TASK INPUT:
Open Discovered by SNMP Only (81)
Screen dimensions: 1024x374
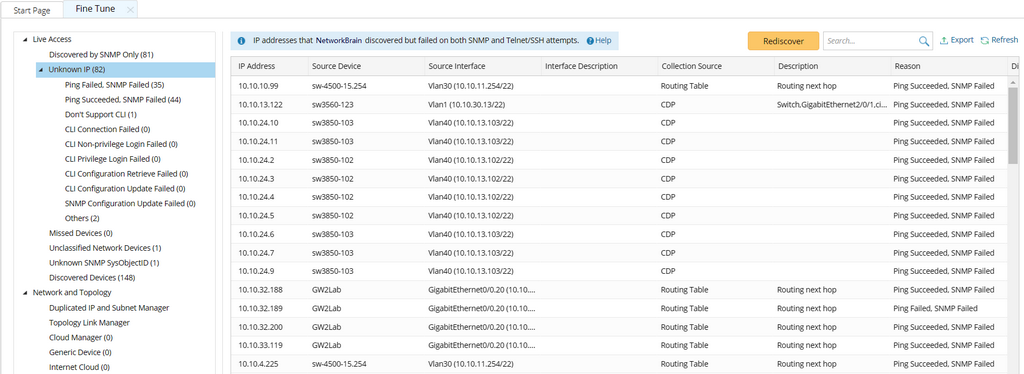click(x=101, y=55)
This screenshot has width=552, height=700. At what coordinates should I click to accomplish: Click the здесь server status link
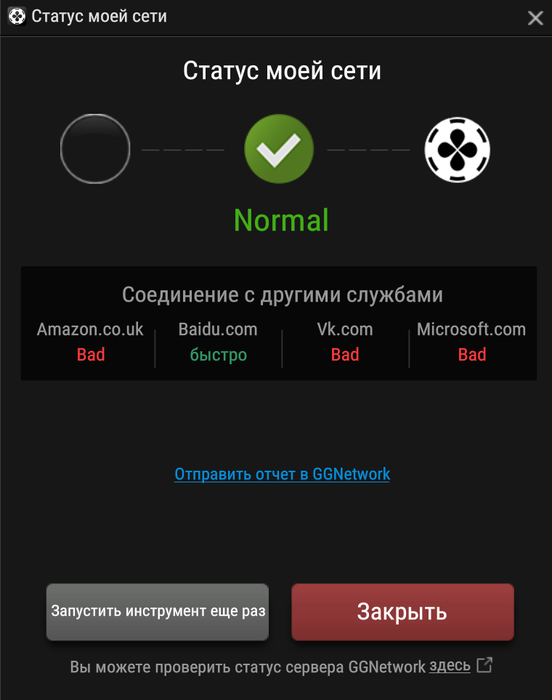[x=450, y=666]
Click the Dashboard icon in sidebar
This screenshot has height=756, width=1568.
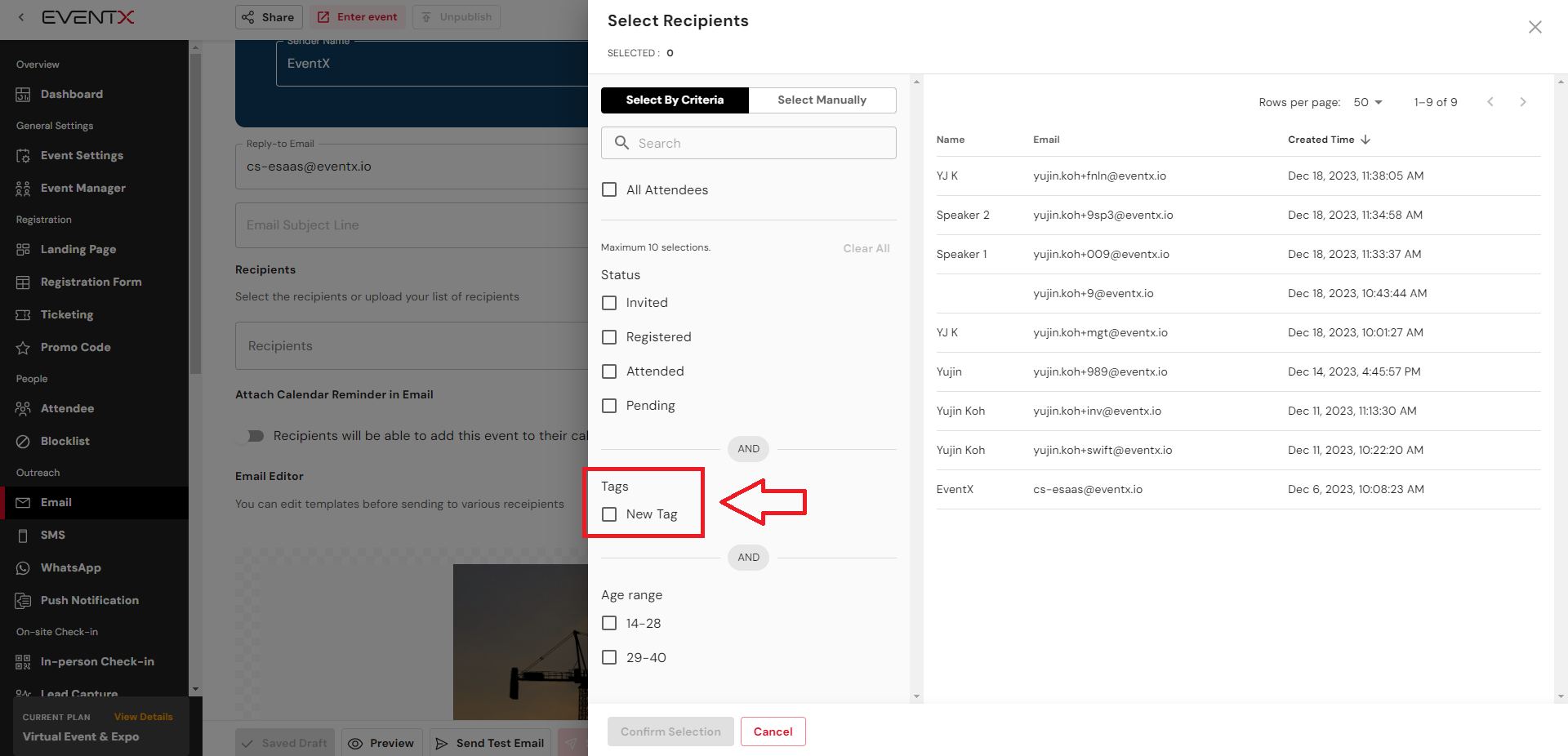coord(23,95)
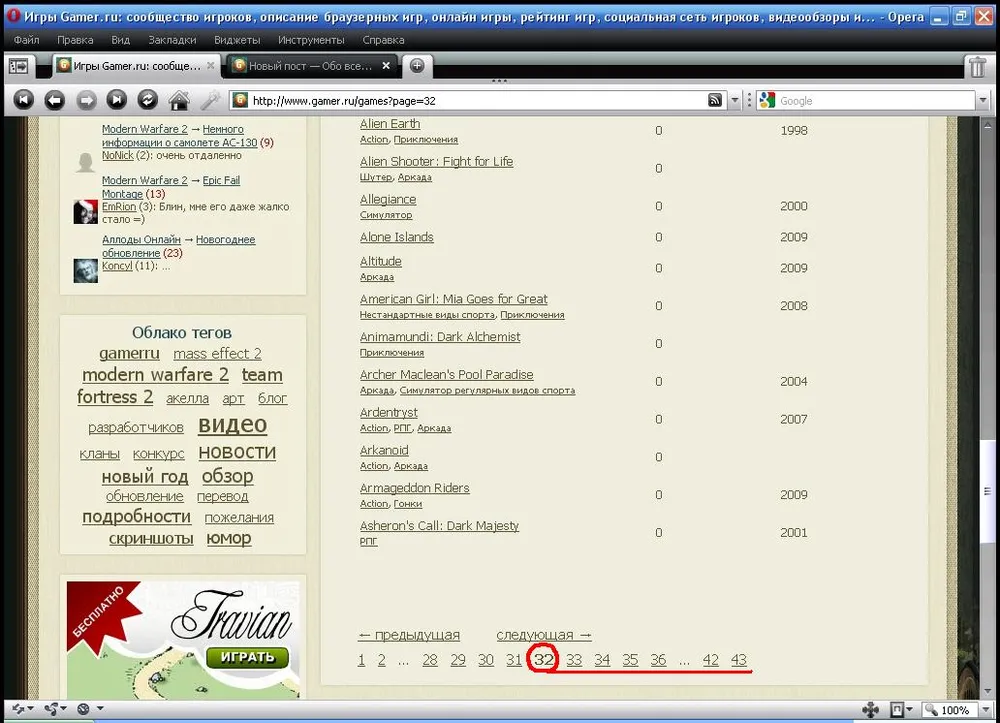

AIM OF THE EXERCISE: Please reproduce the listing exactly, leaving out any pictures.

ANSWER TO THIS EXERCISE:
Open Discovered by SNMP Only (81)
Screen dimensions: 1024x374
click(x=101, y=55)
This screenshot has width=552, height=700. At what coordinates should I click to accomplish: Click the здесь server status link
[x=450, y=666]
Click the Dashboard icon in sidebar
This screenshot has height=756, width=1568.
coord(23,95)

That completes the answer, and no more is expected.